The US Naval Handbook (1995) states:
Possession of small arms for self-protection, for the protection of the wounded and sick, and for protection from marauders and others violating the law of armed conflict does not disqualify medical personnel from protected status. Medical personnel may not use such arms against enemy forces acting in conformity with the law of armed conflict. 
United States, The Commander’s Handbook on the Law of Naval Operations, NWP 1-14M/MCWP 5-2.1/COMDTPUB P5800.7, issued by the Department of the Navy, Office of the Chief of Naval Operations and Headquarters, US Marine Corps, and Department of Transportation, US Coast Guard, October 1995 (formerly NWP 9 (Rev. A)/FMFM 1-10, October 1989), § 11.5.
The Annotated Supplement to the US Naval Handbook (1997) notes that “there was no agreement at the [CDDH] as to what “light individual weapons” for self-defence and for the defence of patients meant, although a number of military experts agreed with the British proposal (see infra). 
United States, Annotated Supplement to the Commander’s Handbook on the Law of Naval Operations, prepared by the Oceans Law and Policy Department, Center for Naval Warfare Studies, Naval War College, Newport, Rhode Island, November 1997, § 11.5, footnote 32.
The US Naval Handbook (2007) states:
Medical personnel may possess small arms for self-protection or for the protection of the wounded and sick in their care against marauders and others violating the law of armed conflict. Medical personnel may not use such arms against enemy forces acting in conformity with the law of armed conflict. 
United States, The Commander’s Handbook on the Law of Naval Operations, NWP 1-14M/MCWP 5-12.1/COMDTPUB P5800.7, issued by the Department of the Navy, Office of the Chief of Naval Operations and Headquarters, US Marine Corps, and Department of Homeland Security, US Coast Guard, July 2007, § 8.2.4.1.

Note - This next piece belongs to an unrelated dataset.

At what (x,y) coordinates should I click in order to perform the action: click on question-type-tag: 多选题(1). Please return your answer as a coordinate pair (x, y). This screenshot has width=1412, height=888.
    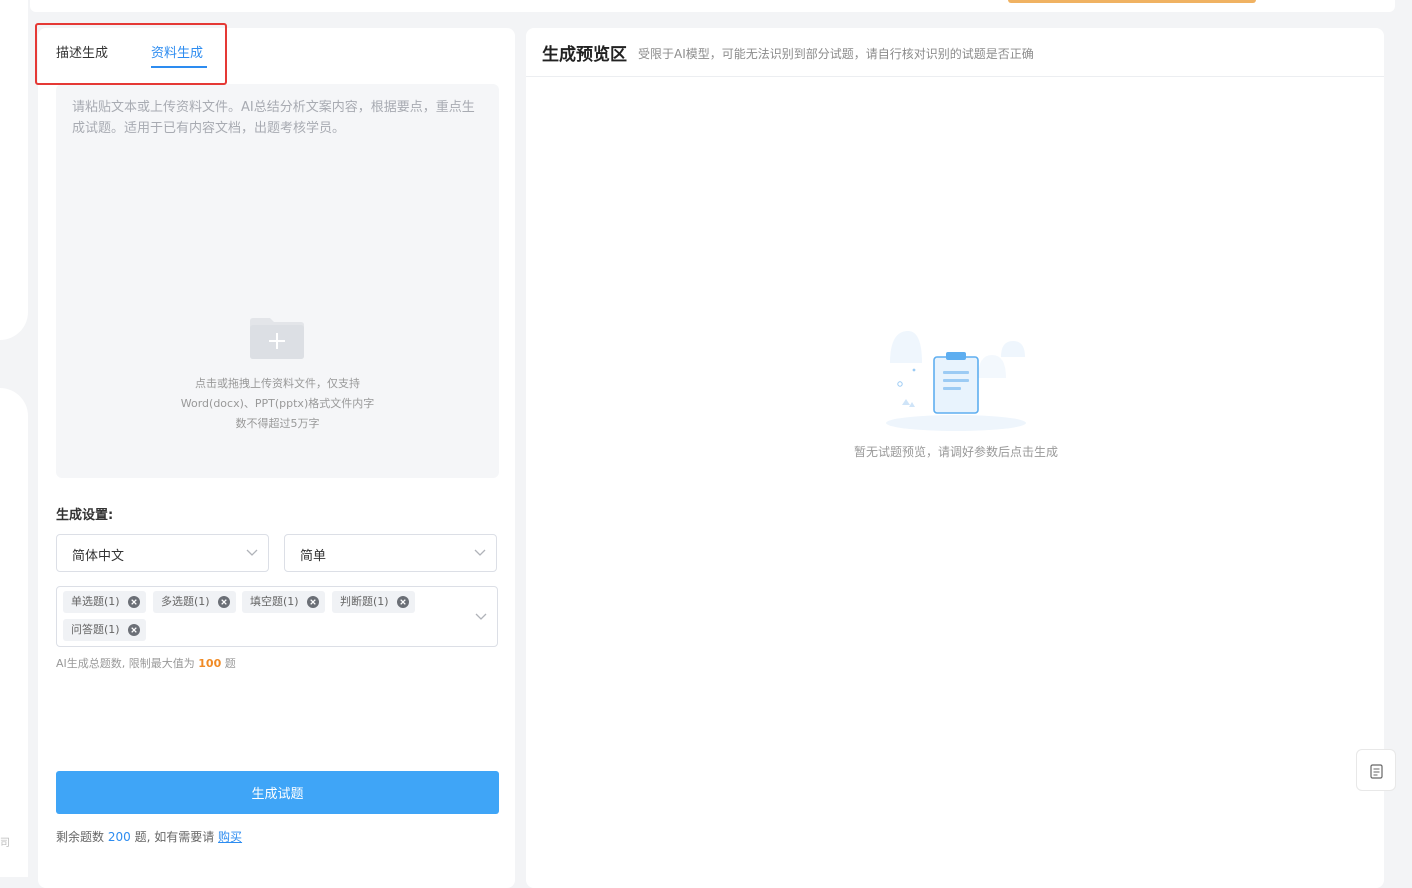
    Looking at the image, I should click on (194, 602).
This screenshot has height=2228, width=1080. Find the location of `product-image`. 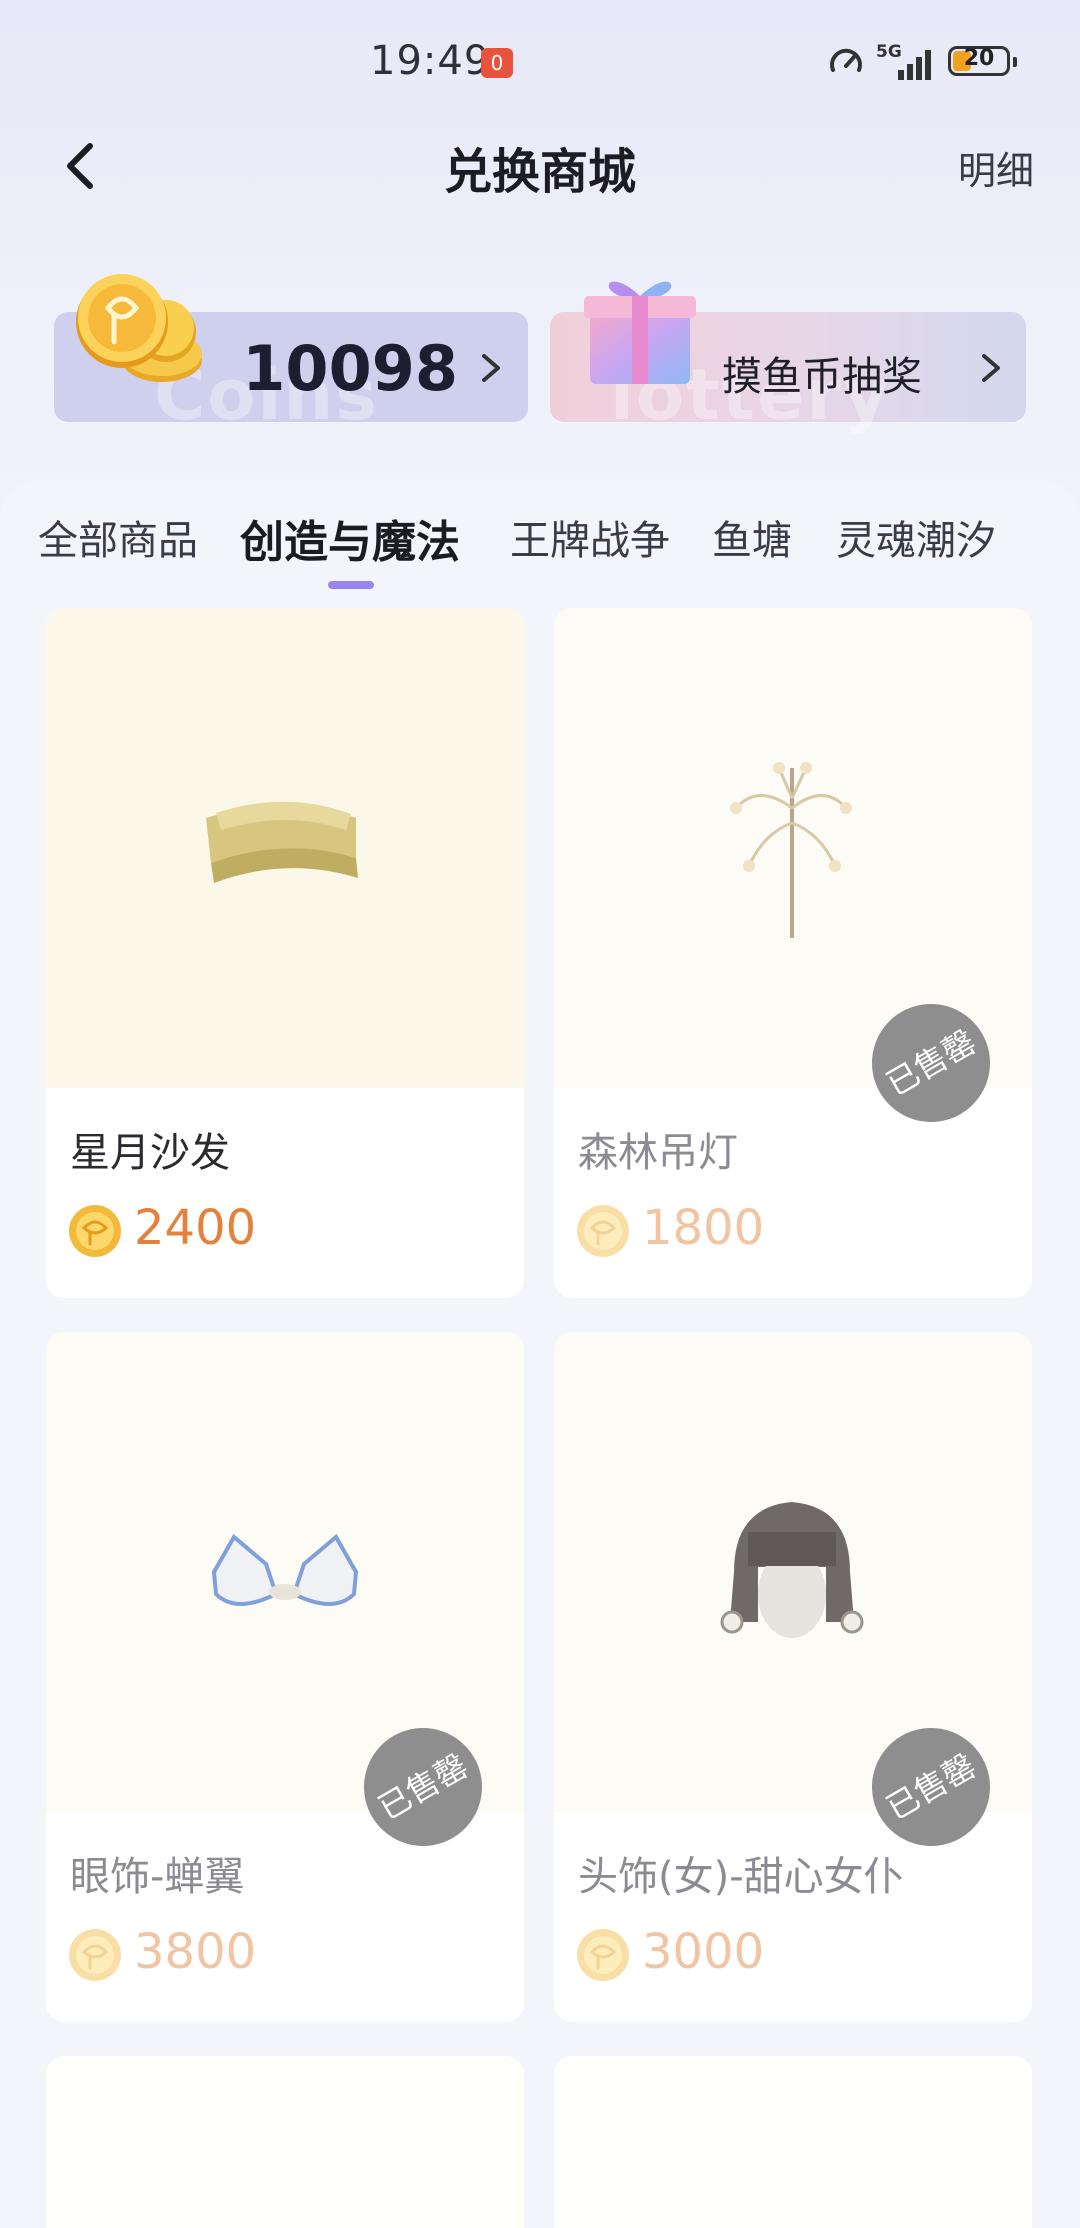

At the CDDH, the United States “agreed that the carrying of arms by civilian medical personnel … should not be considered as harmful, but in occupied territories or in areas in which fighting was taking place, the right of the party in control of the area to disarm such personnel should be reserved”. 
United States, Statement at the CDDH, Official Records, Vol. XI, CDDH/SR.14, 7 March 1974, p. 128, § 66.
According to the Report on US Practice, it is the opinio juris of the United States that
[medical] personnel and medical vehicles may be armed, but in international armed conflicts, they may use their weapons only in self-defence and in defence of their patients against marauders and against those enemy forces that do not respect their protected status. 
Report on US Practice, 1997, Chapter 2.7.